If a line in the listing contains "agent", copy it out whole.

-----

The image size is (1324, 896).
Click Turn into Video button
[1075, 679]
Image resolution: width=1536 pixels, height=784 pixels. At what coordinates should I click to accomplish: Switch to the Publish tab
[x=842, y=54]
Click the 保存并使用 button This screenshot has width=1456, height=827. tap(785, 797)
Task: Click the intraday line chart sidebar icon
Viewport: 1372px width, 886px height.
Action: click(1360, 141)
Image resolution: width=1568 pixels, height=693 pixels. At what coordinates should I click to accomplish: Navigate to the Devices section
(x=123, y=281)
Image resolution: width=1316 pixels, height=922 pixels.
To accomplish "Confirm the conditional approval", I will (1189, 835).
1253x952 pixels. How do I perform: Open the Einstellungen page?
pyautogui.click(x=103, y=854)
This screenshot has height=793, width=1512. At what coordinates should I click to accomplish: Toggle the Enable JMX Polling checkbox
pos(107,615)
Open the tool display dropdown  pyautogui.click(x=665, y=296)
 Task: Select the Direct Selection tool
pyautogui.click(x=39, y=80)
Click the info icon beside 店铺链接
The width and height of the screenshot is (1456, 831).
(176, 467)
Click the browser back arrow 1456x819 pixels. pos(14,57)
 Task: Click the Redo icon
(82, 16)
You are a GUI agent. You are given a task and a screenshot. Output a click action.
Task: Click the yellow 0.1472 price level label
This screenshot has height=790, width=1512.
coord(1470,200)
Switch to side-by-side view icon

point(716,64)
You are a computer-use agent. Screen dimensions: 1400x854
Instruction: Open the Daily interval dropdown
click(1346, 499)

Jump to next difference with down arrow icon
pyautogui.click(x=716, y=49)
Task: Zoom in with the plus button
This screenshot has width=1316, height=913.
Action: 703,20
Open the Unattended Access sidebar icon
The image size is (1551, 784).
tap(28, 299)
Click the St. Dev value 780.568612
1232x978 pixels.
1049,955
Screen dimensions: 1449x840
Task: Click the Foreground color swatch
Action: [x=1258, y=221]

-----

■ **Response to the task**:
You are a GUI agent. You are given a task and a screenshot. Output a click action.
You are a computer-use agent. Screen dimensions: 1400x854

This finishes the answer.